In R, use *n()* rather than *sum()* as the function in *summarise()*.

```
summarise(RESP = n())
```

In Python, call *count()* rather than *sum()* on the grouped data.

```
respondents = gd[['PWT17']].count()
```

And don't round the results.

If you do this for the crosstab of population by region and nationality you'll see that many individual estimates are based on just a handful of respondents, and are too small to be considered reliable. You should aggregate smaller estimates into higher level groups; in this case you could use the ONS country groupings.
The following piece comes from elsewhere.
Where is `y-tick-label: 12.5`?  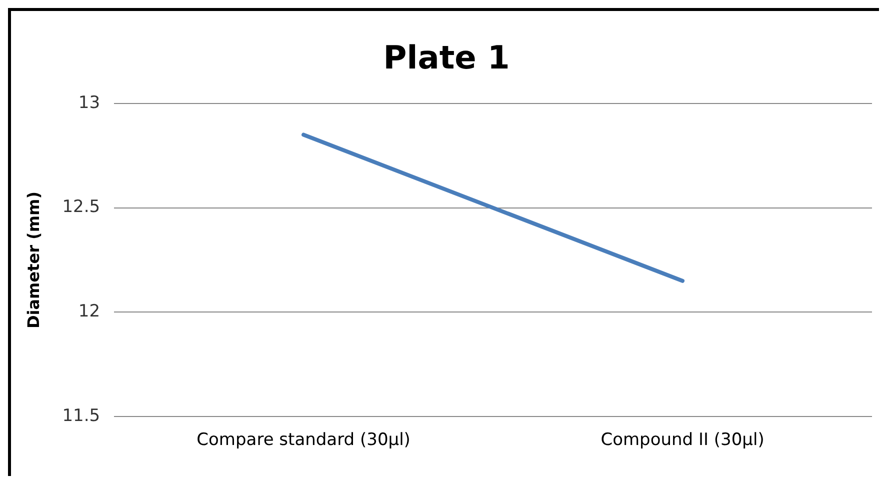
y-tick-label: 12.5 is located at coordinates (81, 208).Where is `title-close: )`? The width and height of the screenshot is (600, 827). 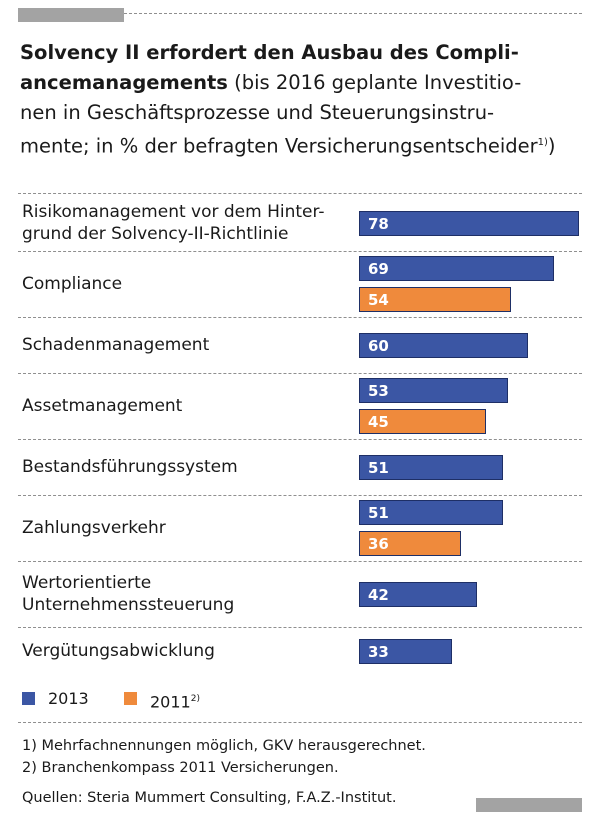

Another thing to bear in mind is that LFS data is not seasonally adjusted, so comparisions between estimates at different points in time may not be valid. A simple solution is to only compare estimates from the same quarter in each year.

Furthermore, there are technical issues affecting some aspects of the data — the LFS is known to underestimate benefit claimants and seasonal agricultural workers for example — so it's worth reading the literature on the LFS carefully, especially those parts that relate to your analysis.

Finally, it's worth looking at other people's research, to see how they have used the LFS to address similar questions to yours, and how they have dealt with any problems they encountered.